When she was still Secretary of State, Hillary Clinton, ex- declared that the U.S. ﬁrms should look for « sustainable partnerships in Africa that add value rather than extract it. » (Salvaterra, 2012) However, these countries still have a long way to go, as they have been using international treaties that have weakened African nations (Nunn & Price, 2004) and that are seen as « promoting an aggravated form of worldwide unequal exchange » (Sautman, B &
Hairong, Y, 2007). China, on the other side, has been promoting infrastructure, human capital and other long-term investment, while Western countries have been promoting only primary products and ﬁrst-aid. China’s government has never given any ofﬁcial political support, while keeping smooth relationships with the African leaders, which is a deep difference with the U.S. and the E.U.
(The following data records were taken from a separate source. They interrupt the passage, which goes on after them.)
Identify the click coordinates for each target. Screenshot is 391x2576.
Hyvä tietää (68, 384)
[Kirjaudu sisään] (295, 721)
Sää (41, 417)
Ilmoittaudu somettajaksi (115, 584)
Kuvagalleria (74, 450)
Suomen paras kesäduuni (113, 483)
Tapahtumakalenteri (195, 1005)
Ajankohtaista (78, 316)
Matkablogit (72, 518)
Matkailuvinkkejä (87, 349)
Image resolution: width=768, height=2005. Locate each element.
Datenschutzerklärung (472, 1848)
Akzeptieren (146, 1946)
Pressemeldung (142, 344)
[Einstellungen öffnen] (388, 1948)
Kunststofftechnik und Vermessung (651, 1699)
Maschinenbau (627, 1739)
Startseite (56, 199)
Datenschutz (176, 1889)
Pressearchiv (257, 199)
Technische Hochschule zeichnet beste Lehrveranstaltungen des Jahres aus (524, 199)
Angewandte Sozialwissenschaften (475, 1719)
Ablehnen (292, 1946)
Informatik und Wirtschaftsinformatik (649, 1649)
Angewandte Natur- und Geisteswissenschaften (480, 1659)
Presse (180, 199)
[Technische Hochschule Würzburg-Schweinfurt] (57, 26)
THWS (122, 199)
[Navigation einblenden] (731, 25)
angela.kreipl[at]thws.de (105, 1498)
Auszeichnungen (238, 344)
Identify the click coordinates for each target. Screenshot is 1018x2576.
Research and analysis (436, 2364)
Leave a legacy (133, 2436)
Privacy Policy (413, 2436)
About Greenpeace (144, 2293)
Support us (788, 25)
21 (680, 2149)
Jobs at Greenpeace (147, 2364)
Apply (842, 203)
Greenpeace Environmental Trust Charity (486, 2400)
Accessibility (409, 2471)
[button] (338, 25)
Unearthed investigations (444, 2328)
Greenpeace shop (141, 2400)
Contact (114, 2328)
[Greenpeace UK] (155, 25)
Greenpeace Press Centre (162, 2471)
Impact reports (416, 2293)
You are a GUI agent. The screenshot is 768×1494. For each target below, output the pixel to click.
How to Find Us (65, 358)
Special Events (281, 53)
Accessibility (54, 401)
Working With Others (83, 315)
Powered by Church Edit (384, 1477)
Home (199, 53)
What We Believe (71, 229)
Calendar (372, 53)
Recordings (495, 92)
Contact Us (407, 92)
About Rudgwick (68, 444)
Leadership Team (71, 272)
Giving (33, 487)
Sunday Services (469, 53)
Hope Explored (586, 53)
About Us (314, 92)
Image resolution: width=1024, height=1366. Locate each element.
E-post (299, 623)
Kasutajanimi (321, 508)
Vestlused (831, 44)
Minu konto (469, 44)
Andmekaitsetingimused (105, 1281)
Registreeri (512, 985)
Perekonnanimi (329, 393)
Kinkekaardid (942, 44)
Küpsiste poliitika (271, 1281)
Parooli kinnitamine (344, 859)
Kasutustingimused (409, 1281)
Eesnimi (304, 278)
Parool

This difference seems to be the most obvious when it comes to aid in Africa. Western countries’ aid is called « tied aid », meaning that the aid will only provided in certain conditions, which will beneﬁt the stakeholder performing the aid. For example,when a U.S. passes a contract with an African developing country, it ties the ﬁnancial aid it will provide to this African country to the obligation to use this money to buy goods from American ﬁrms or non-proﬁt organizations. Chinese aid, on the contrary is mostly « untied ». The best description of this divergence of strategies between China and the Western countries seem to be described by Julius Nyere (1974), when he declared that « the Chinese people have not asked us to become communists in order to qualify for this loan… They have never at any point suggested that we should change any of our policies ».
The main reason why it is easier for Chinese ﬁrms to do business in Africa than for other ﬁrms seem to be contained in this quote. China has been building a positive relationship with African countries, where both parties are winning and where Africa’s free agency is taken into account and even valued. The Chinese diplomats and companies have managed to lower the risk of corruption and of change from the African people by building a good image in their eyes and becoming « friends » with them.
On the other side, Western ﬁrms still suffer from these risks of corruption as they rarely beneﬁt from a trust-based relationship in the African countries, which is crucial when trying to work around this problem. By having neocolonialist behaviors and building win-lose situations instead of win-win situations, they made it even worse for them to do business in Africa.